Re: David Oliver: Making less popular medical jobs more attractive
The landscape of medicine has been constantly evolving for general medicine to become a specialty in its own right. With the broad skills required to delicately balance multi system and high complexity patients, facilitate effective team coordination, and judiciously manage access and flow of patients, it can now also be considered one of the most fulfilling. With the recent bottle-necks in subspecialties from increasing numbers of medical graduates along with slower growth in accredited positions, many trainees now undertake dual training that includes general medicine while they endeavour to enter specialties of their primary choice (1,2). Although this may at the outset appear as a backup option, many subspecialty colleges now regard trainees with increased general medical experience as highly desirable.

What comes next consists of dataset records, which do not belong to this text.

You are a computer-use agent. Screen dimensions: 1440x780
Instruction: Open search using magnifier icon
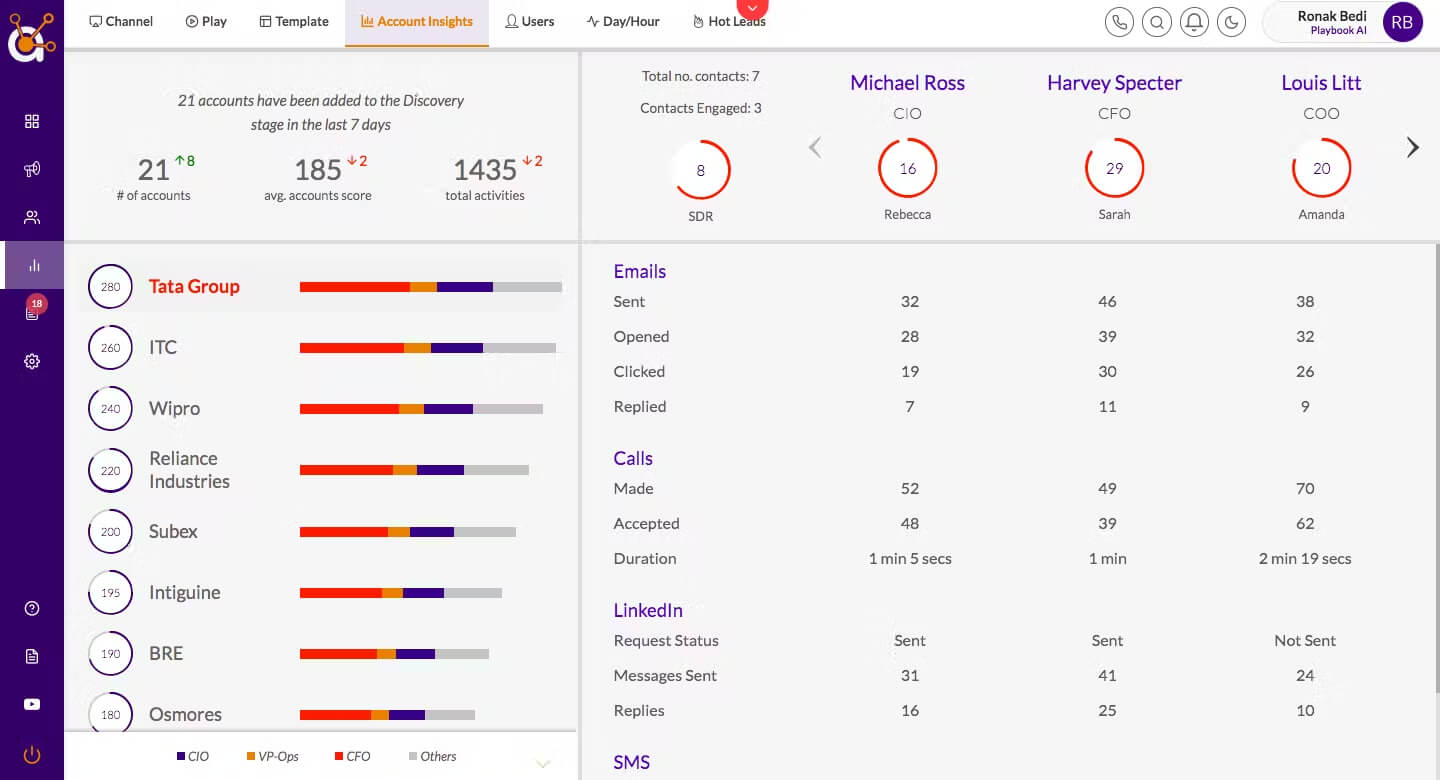pos(1157,22)
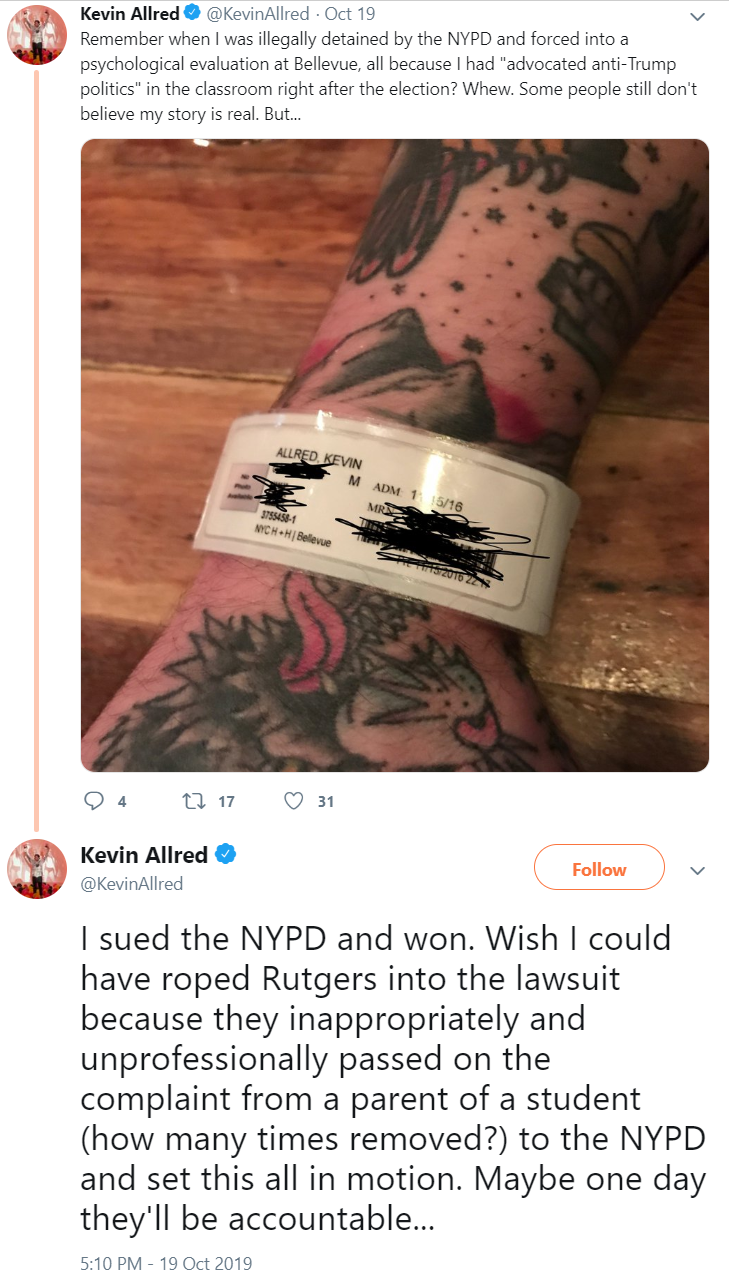Click the Kevin Allred name on the top tweet
Screen dimensions: 729x1275
(x=130, y=14)
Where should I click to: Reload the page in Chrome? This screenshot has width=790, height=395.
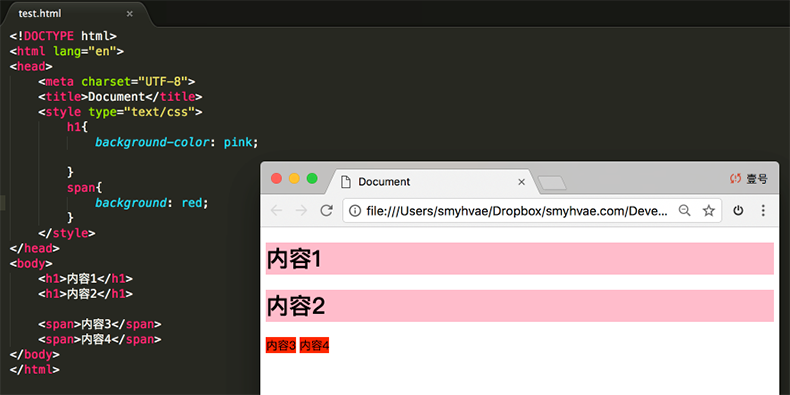click(x=326, y=211)
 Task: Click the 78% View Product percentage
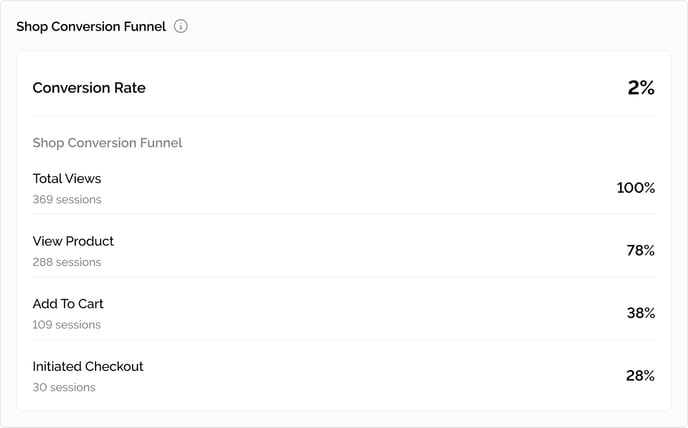[640, 251]
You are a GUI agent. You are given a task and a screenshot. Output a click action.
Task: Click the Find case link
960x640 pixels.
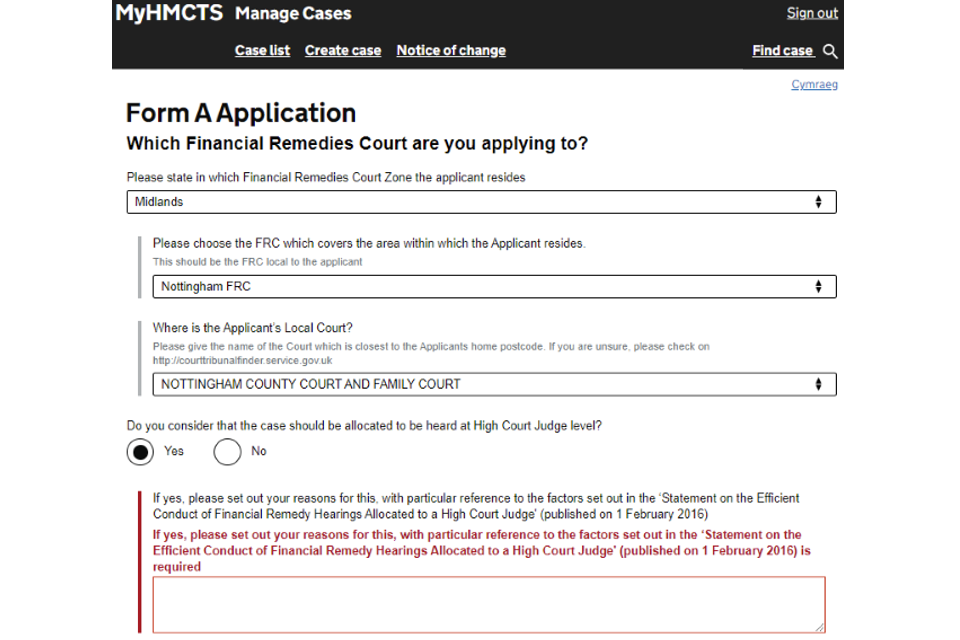(x=782, y=51)
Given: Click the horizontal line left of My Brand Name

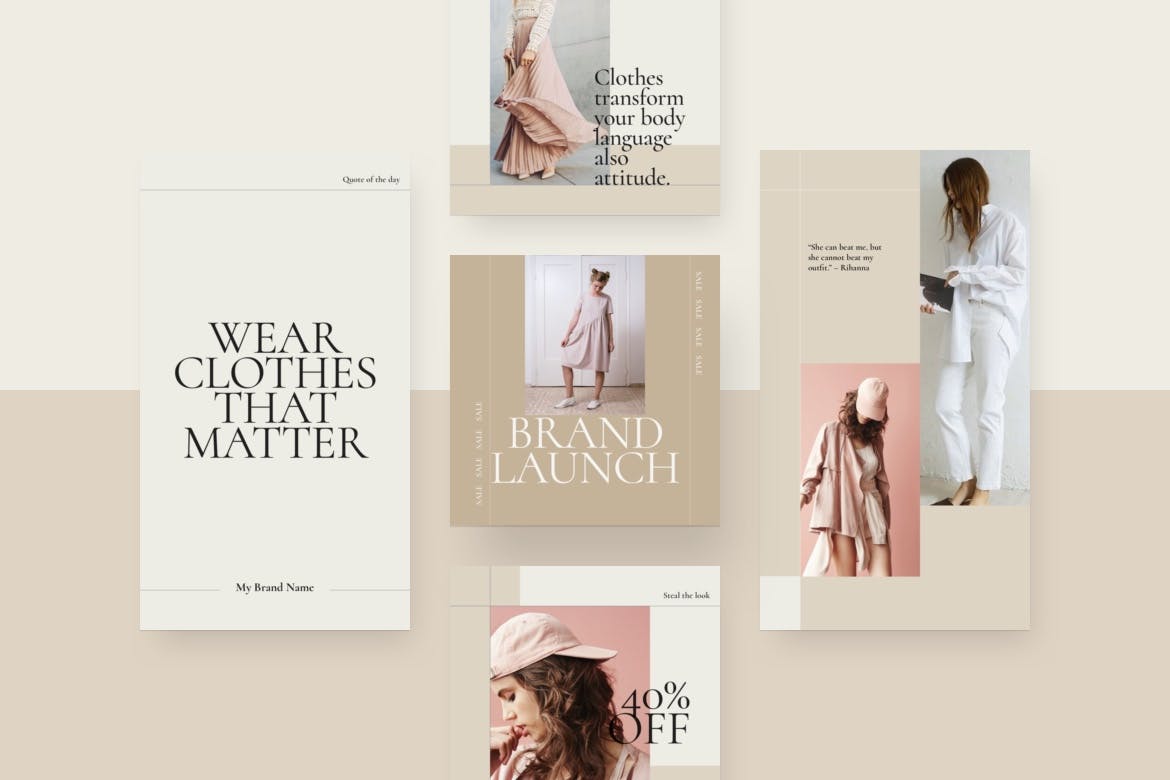Looking at the screenshot, I should (x=180, y=590).
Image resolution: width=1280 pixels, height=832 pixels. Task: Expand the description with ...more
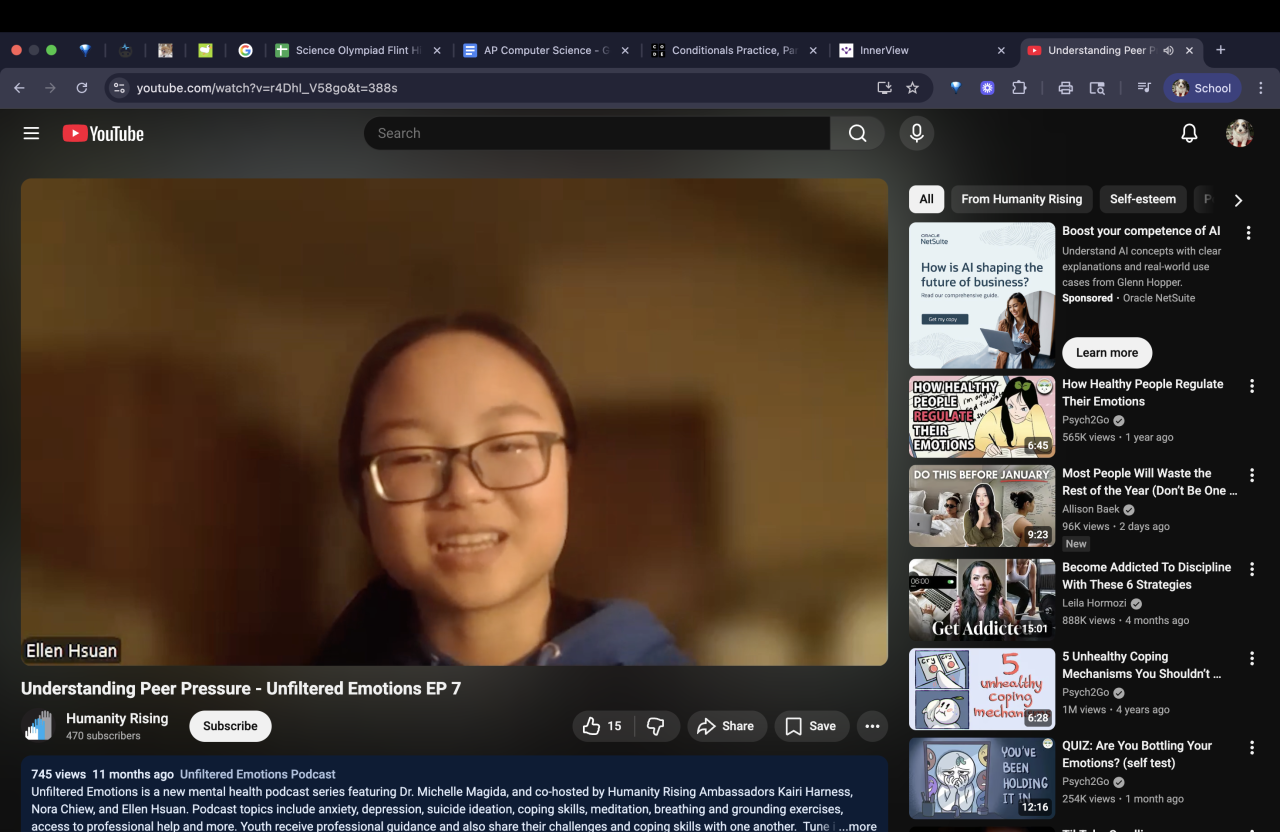857,826
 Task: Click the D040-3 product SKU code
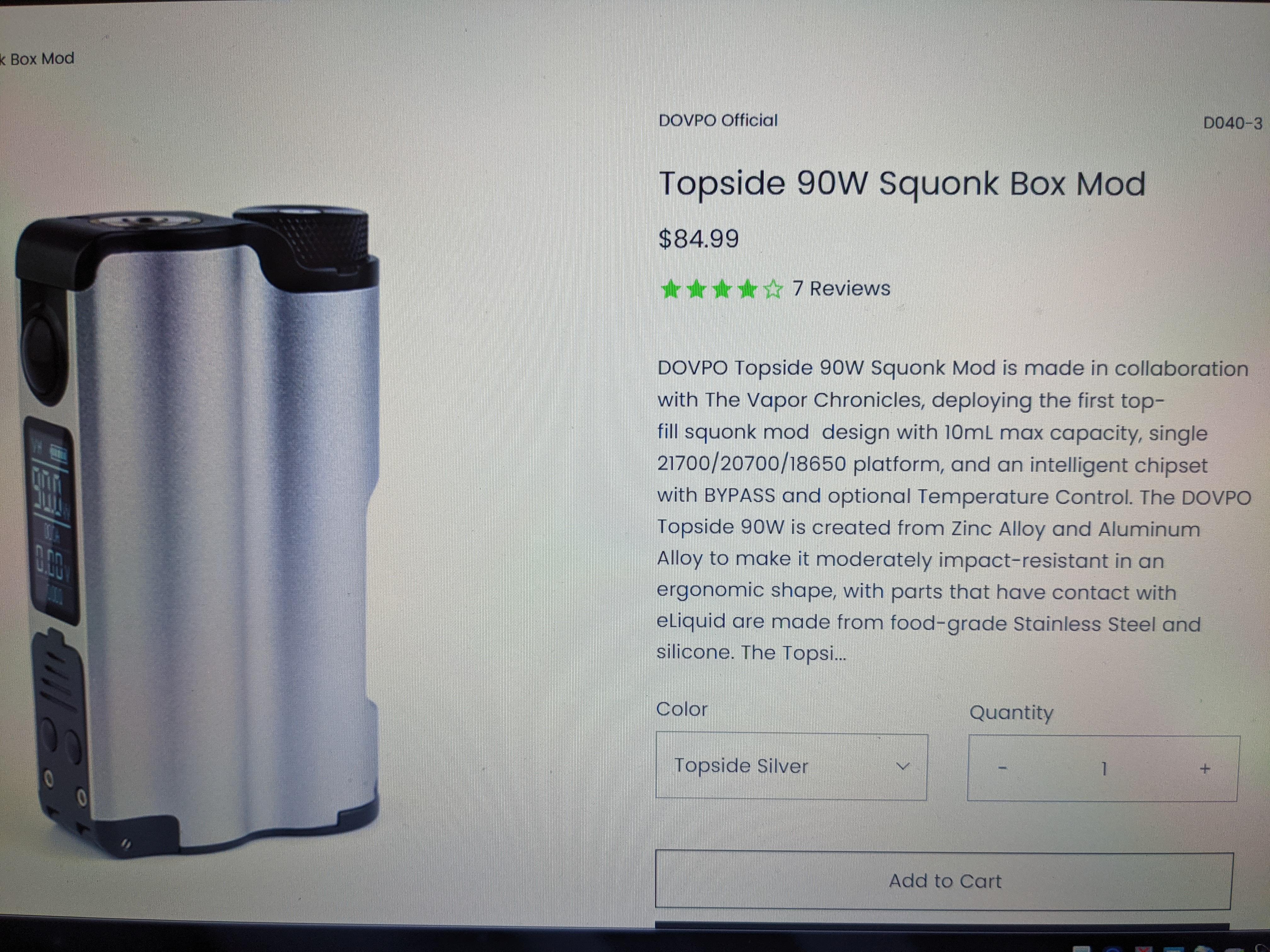coord(1233,123)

Increasing numbers of patients are aged and have complex multimorbid conditions that would have otherwise required management decisions from several specialty teams (3). Subspecialists also hold the additional generalist expertise and dual training qualifications in high regard and organisations can reap benefits from a rostering standpoint due to greater skillmix.
Although general medicine programs can accommodate multiple training pathways, the next phase may be to encourage subspecialty trainees to undertake additional training in aged care. Merging the acute and aged care programs and promoting green light protocols to geriatric, rehabilitation and community based care are examples where further upskilling of a dual trained workforce can occur. Blurring the margins between acute and aged medicine and subspecialties increases the attractiveness of traditionally less regarded positions. The potential of an improved patient experience as well as reduced healthcare costs may result through continuity of care by multi-skilled physicians.
1. Fox GJ, Arnold SJ. The rising tide of medical graduates: how will postgraduate training be affected. Medical Journal of Australia. 2008 Nov 3;189(9):515-18.
2. Schwartz MD. Health care reform and the primary care workforce bottleneck. Journal of general internal medicine. 2012 Apr 1;27(4):469-72.
3. Watson DE, McGrail KM. More doctors or better care?. Healthcare Policy. 2009 Aug;5(1):26.